Guest Column: Gay wedding cake case, and others, make Christianity look bad

JimCoffin(Orlando Sentinel, June 13, 2018)

by James Coffin

Many in the LGBTQ community breathed a muted sigh of relief when the U.S. Supreme Court, in its decision concerning Masterpiece Cakeshop v. Colorado Civil Rights Commission, stopped short of actually saying that one person’s religious conviction should trump another person’s civil rights. Many conservative Christians had hoped for something more definitive.

But this debate isn’t over. Some other case that will have to be decided more definitively is lurking in the shadows. And Masterpiece Cakeshop gives little indication as to which direction the court may go. But if the case involves a Christian, Christianity, as a religion, will almost certainly lose considerable credibility in the eyes of the public

Allow me to share a story.

Forty-one years ago, when I was a beginning pastor, a young woman who irregularly attended my congregation asked me to dedicate her baby. (My denomination practices “believer’s baptism.” So babies are dedicated and later can choose to be baptized by immersion when old enough to make a personal commitment.)

I declined her request, explaining to her — in tones that I’m now certain came across as the epitome of cold, harsh and uncaring — that because she was not only an unmarried mother but was also cohabiting with the child’s father, it would make a mockery of the whole ritual if those participating were cohabiters. The dedication of a baby is even more so a dedication of the parents, who are publicly committing to raise the child in a godly way. What would the onlooking youth think, granted the church’s adamant stance that marriage is the only venue for legitimate sexual expression?

I look back and shudder — because I’ve come to understand that life is often more complex and nuanced than we might want to admit. And humans have feelings.

Why didn’t I offer to take the couple out to eat so I could get acquainted with the boyfriend? Why didn’t I suggest that as preparation for the ceremony we needed a few sessions about child rearing, and religion, and values? Why was I so concerned about religious rules, so punitive, yet so unconcerned about human feelings? Particularly since I claimed to be a follower of Jesus.

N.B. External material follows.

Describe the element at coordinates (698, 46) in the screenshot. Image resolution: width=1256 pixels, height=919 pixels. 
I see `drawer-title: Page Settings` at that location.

After all, Jesus didn’t mince words concerning the super-religious, who meticulously set aside as tithe every 10th tea leaf and every 10th peppercorn, yet who routinely “neglected the more important matters of the law — justice, mercy and faithfulness.” It was just such people who inspired Jesus’ aphorism, “strain out a gnat but swallow a camel.”

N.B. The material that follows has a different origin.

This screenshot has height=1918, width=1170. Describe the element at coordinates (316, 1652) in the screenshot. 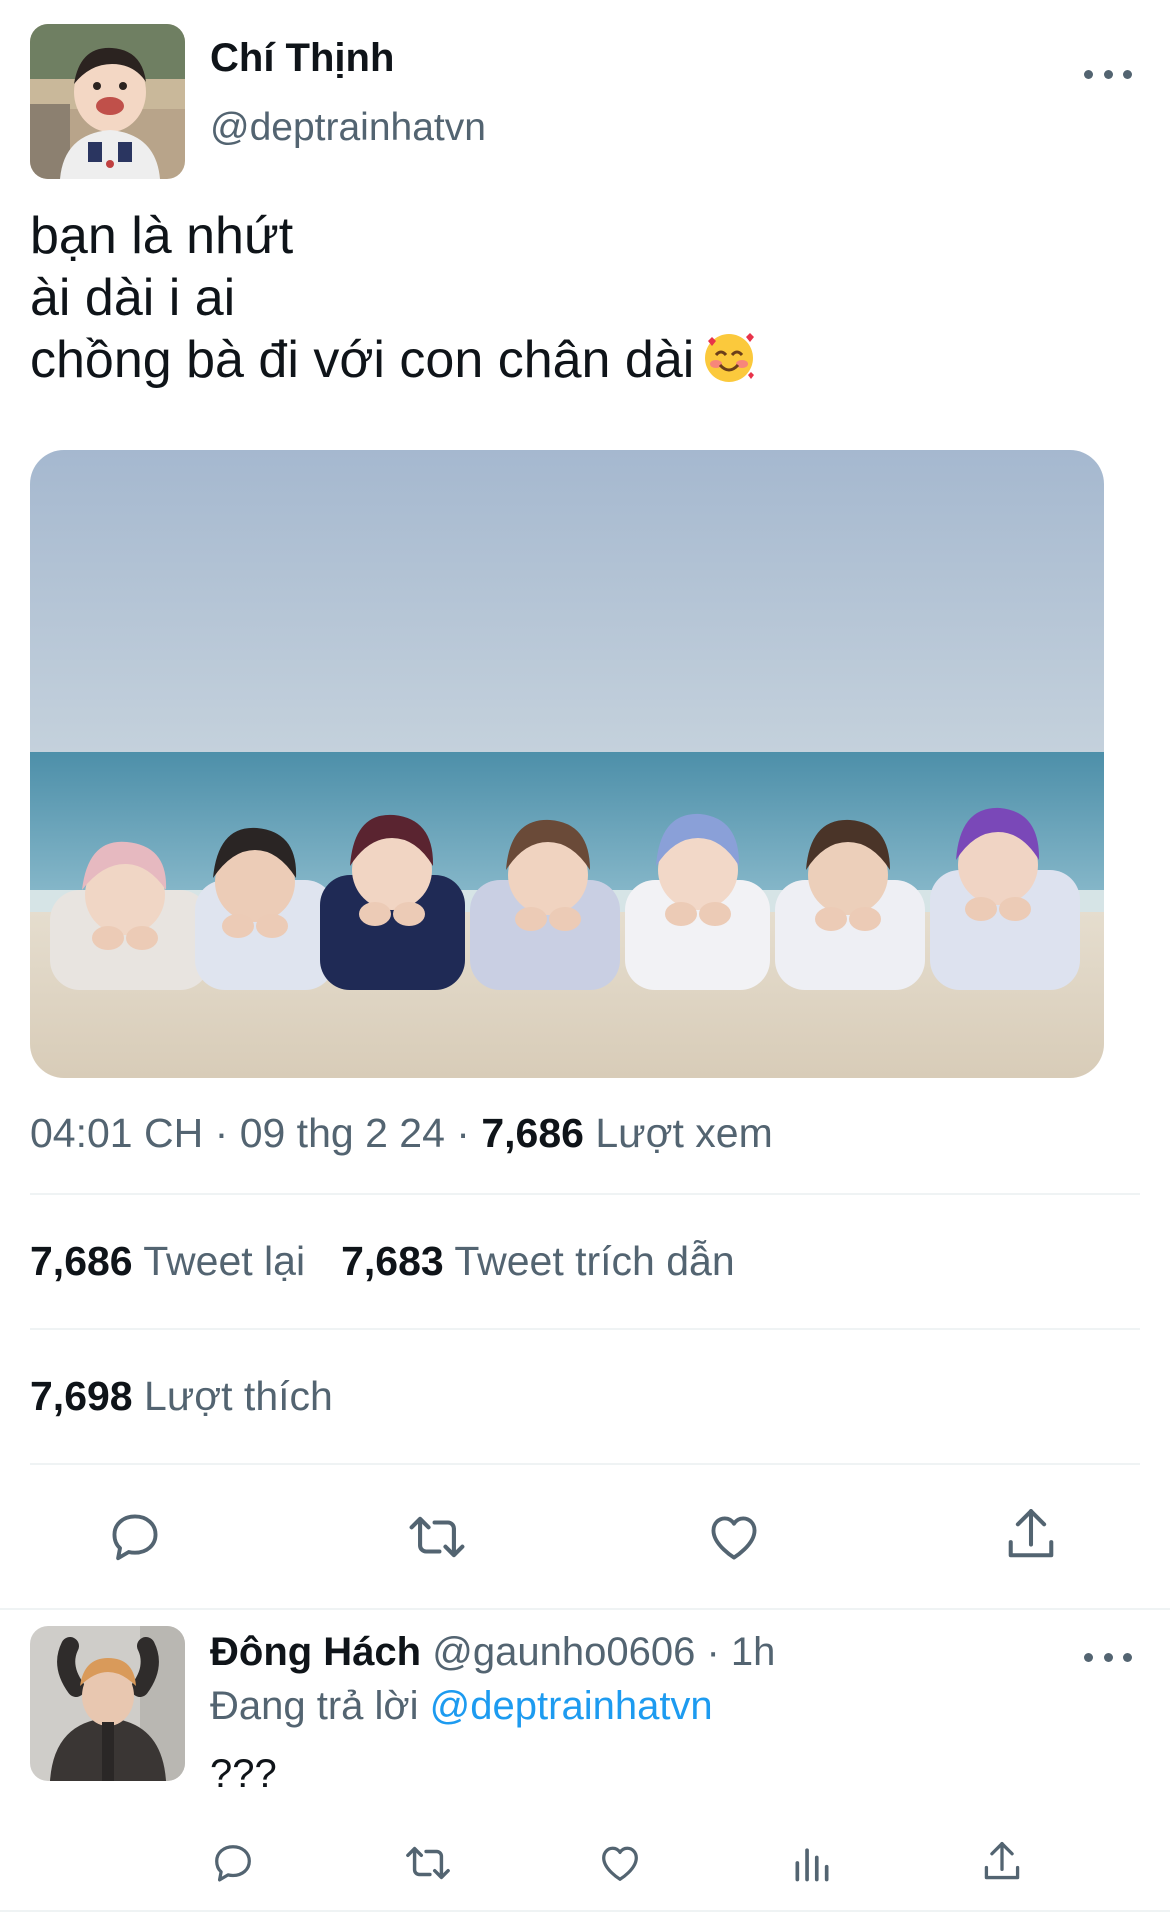

I see `reply-author-name: Đông Hách` at that location.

I equally shudder about past relationships — or should I say, lack of meaningful relationships — with those of the LGBTQ label. I deeply regret my judgmentalism. My putting concern for how others might view me ahead of my concern for the feelings and needs of fellow humans who were also on life’s journey, but who were dealing with a different set of challenges and complexities from those I faced.

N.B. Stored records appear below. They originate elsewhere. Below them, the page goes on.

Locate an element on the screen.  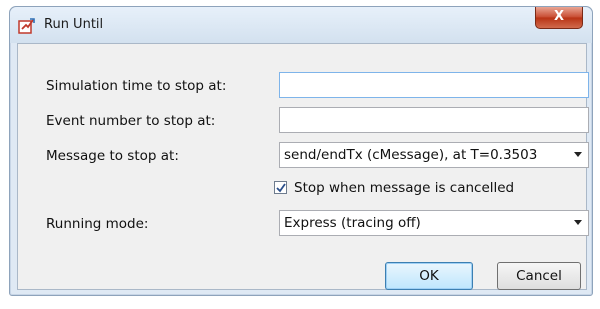
message-label: Message to stop at: is located at coordinates (112, 156).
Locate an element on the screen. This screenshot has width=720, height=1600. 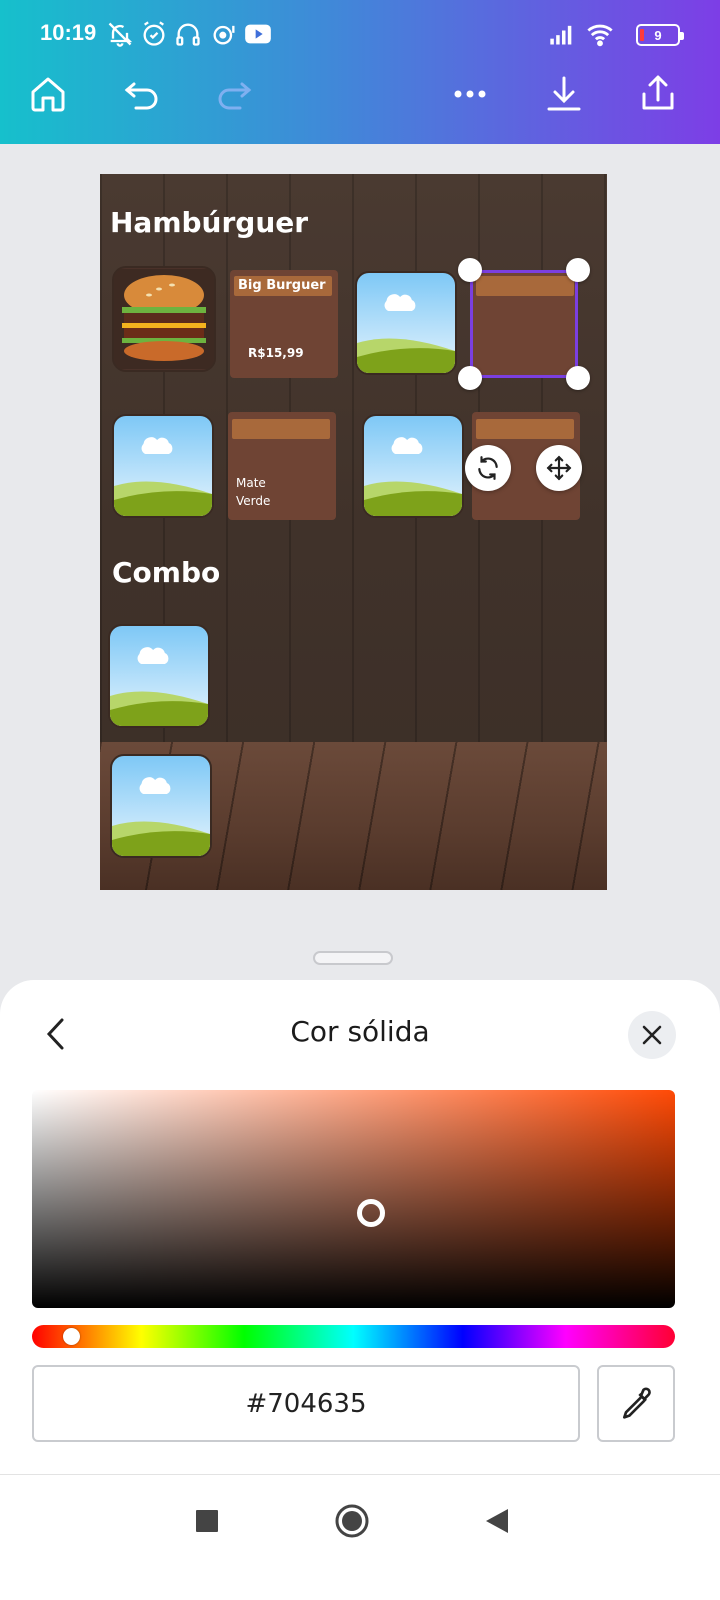
menu-card-big-burguer: Big Burguer R$15,99 is located at coordinates (284, 324).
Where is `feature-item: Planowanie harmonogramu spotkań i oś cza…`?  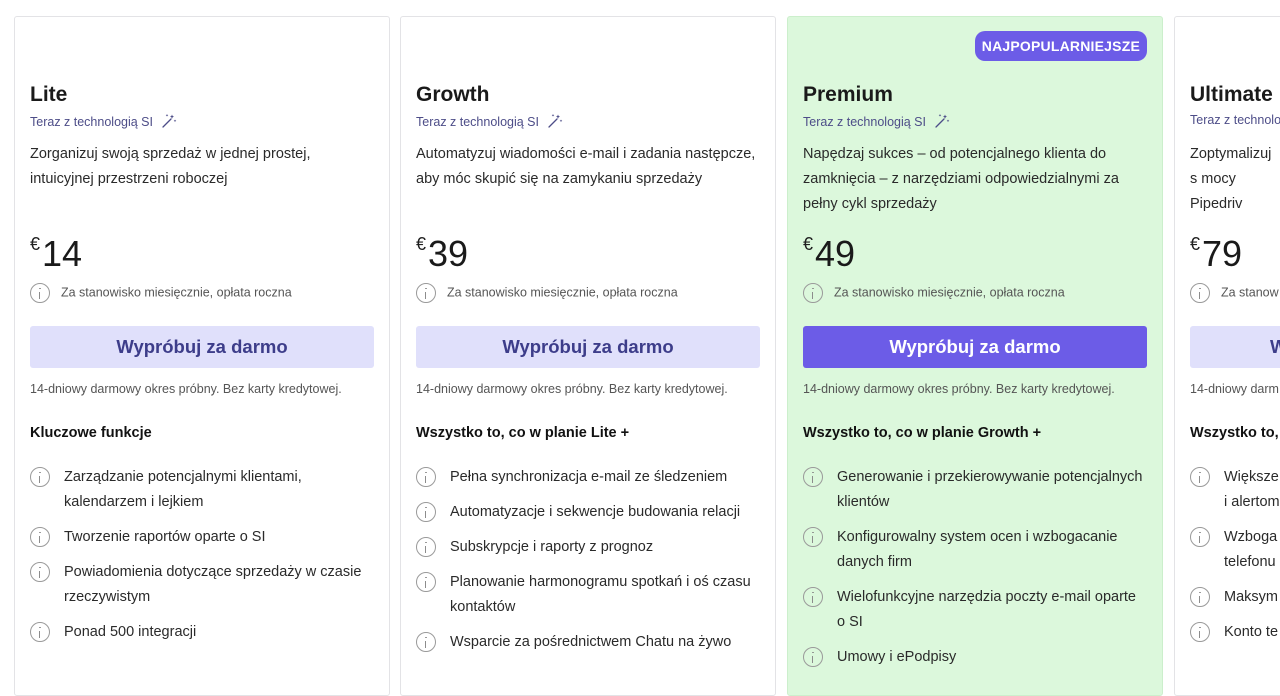 feature-item: Planowanie harmonogramu spotkań i oś cza… is located at coordinates (588, 595).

My standoffishness, my sense of moral superiority was especially noxious granted that Jesus, who I claimed as my exemplar, was more than willing to openly associate with those incorrectly deemed by both religion and society to be unworthy.

I understand the desire of conservative Christians to honor all the Bible’s prescriptions and proscriptions. I also understand how a literal reading of Scripture paints a picture that’s less than charitable toward the whole LGBTQ spectrum.

But those same Scriptures also call for the death penalty for adulterers. So why don’t I hear committed Christian business owners invoking a religious-freedom right not to serve adulterers? Why the double standard? Why such picking and choosing over who’s high enough on the unworthiness scale to deserve being denied services?

Have we forgotten that Jesus declared that God “causes his sun to rise on the evil and the good, and sends rain on the righteous and the unrighteous”?

Are we to assume that a God with such values would expect anything less from us as humans in our dealings with each other?

James Coffin, a member of the Christian clergy, is executive director of the Interfaith Council of Central Florida.